→ Extract provided:
These clubs were professionally organised and found a wide audience in all walks of life. They then changed from action groups into discussion partners who thought along and collaborated on the new layout of the cities and the country. This is how the Dutch got their relatively human-friendly residential areas and the most finely-meshed network of cycle paths in the world, which, as an unexpected side effect, makes the Netherlands also one of the best countries to drive a car. It has shaped our country, quite literally, even beyond the bike paths. Thanks to the bicycle, we can more easily take the train and thanks to the train, we can cycle more easily. And that combination in turn shapes our urban layout.
In the 1970s, the Dutch transport economist Geurt Hupkes conducted research into how often, how far and at what speed people move around the world every day. He discovered: whether they lived in Peru or in Singapore, in the Netherlands or in the Soviet Union, and whether they had a car, a bicycle or only a footpath: the majority of people always turned out to spend 70 to 80 minutes a day on the road, if you add up all the trips to friends and family, to work and to the store. This is called the travel time constant.
Because travel time is constant, if we build a new stretch of freeway, it will not save time, but will make us cover more distance. Around new infrastructure people will start building new houses, offices and venues, located at greater distances. As a result, your work and your family are often no longer within walking or cycling distance, as they were before the 1950s.
For many people in the world, even the supermarket is no longer within walking distance, and it is too dangerous to walk there with all that car traffic. And so you have to take the car to do that, too, and that’s why the traffic jams are coming back.
Why do we keep building highways anyway, even though we’ve known the time travel constant for decades? Because we use traffic models, which predict at what point in the future freeways will become congested. These models now govern the political decisions and seem neutral. But they aren’t: political choices are solidified in those models, such as the idea of minimising travel time losses. Which also means travelling is seen as something of negative value.
Politicians leave decisions about the street, including those about life or death, to the models of technical professionals. Moral choices, such as whether or not to increase a speed limit or what kind of schoolyard you want, are converted into risk calculations. As a result, no one currently bears the political responsibility for the human costs of our mobility system. And these are very large. Consider, for example, the long-term impact that many traffic crashes have on a large circle of people involved.

→ Dataset:
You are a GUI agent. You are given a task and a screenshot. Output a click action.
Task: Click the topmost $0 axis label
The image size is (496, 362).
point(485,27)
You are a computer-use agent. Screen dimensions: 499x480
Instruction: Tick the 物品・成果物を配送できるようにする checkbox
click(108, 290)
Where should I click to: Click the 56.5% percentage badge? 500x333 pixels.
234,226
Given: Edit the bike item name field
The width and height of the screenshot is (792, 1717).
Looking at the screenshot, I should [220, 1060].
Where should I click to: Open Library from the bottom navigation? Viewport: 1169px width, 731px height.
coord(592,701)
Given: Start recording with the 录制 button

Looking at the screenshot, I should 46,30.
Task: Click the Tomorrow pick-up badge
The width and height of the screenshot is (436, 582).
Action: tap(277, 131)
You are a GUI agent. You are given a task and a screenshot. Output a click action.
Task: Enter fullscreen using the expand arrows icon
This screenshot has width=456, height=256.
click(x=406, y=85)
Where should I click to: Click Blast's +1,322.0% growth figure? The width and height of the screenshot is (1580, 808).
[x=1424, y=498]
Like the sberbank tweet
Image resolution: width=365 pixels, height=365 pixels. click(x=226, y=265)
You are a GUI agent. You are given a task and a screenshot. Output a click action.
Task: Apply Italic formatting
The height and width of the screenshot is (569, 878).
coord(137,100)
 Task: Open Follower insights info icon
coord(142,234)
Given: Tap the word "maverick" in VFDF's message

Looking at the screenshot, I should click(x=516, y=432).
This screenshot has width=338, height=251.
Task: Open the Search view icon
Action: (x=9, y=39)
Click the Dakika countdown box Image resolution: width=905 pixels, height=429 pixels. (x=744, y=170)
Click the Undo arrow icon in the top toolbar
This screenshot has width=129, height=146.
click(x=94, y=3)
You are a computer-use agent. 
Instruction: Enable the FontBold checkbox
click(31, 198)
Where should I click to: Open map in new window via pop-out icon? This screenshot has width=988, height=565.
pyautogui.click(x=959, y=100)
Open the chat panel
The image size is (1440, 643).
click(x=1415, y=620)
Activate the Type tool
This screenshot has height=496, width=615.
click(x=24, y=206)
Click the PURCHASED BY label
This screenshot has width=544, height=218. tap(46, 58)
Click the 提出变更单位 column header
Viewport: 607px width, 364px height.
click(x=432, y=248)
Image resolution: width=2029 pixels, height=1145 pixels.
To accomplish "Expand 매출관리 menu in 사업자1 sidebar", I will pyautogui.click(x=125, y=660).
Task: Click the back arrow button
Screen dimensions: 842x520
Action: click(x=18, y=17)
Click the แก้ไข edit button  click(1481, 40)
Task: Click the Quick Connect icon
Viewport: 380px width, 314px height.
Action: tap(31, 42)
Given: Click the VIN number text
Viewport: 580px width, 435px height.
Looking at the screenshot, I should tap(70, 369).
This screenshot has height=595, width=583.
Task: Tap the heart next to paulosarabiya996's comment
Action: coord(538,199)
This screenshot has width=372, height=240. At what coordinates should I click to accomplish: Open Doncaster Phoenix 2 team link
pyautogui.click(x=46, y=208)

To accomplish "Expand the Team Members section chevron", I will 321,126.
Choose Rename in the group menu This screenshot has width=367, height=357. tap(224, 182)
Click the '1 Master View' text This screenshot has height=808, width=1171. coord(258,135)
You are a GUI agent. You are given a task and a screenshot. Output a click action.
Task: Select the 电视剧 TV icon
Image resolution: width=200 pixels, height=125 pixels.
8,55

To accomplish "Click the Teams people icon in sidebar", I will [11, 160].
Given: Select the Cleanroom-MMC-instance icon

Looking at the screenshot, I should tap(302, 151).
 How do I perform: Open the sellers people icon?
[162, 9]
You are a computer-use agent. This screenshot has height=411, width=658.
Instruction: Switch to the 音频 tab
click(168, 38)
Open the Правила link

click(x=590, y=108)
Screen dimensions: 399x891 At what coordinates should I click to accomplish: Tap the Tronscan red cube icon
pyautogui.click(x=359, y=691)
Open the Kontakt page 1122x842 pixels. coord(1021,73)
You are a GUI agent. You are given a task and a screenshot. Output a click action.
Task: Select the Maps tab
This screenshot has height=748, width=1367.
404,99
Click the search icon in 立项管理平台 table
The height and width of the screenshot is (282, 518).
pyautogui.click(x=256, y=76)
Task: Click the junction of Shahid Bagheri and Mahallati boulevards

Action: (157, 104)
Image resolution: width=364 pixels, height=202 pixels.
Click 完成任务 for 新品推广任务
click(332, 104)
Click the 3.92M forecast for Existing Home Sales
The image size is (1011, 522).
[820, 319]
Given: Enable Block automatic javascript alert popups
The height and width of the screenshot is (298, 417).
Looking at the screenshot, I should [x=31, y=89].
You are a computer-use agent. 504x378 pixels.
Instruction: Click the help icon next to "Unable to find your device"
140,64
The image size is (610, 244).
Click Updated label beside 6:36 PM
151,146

→ Problems to work on:
A: Write out the passage on Dutch mobility word for word, from "In the 1970s, the" up to and including "travel time constant.".
B: Name every country mentioned in the passage on Dutch mobility.
The records are unrelated to the passage on Dutch mobility and stand as separate material.

→ Task solutions:
A:
In the 1970s, the Dutch transport economist Geurt Hupkes conducted research into how often, how far and at what speed people move around the world every day. He discovered: whether they lived in Peru or in Singapore, in the Netherlands or in the Soviet Union, and whether they had a car, a bicycle or only a footpath: the majority of people always turned out to spend 70 to 80 minutes a day on the road, if you add up all the trips to friends and family, to work and to the store. This is called the travel time constant.

B: The Netherlands, Peru, Singapore, the Soviet Union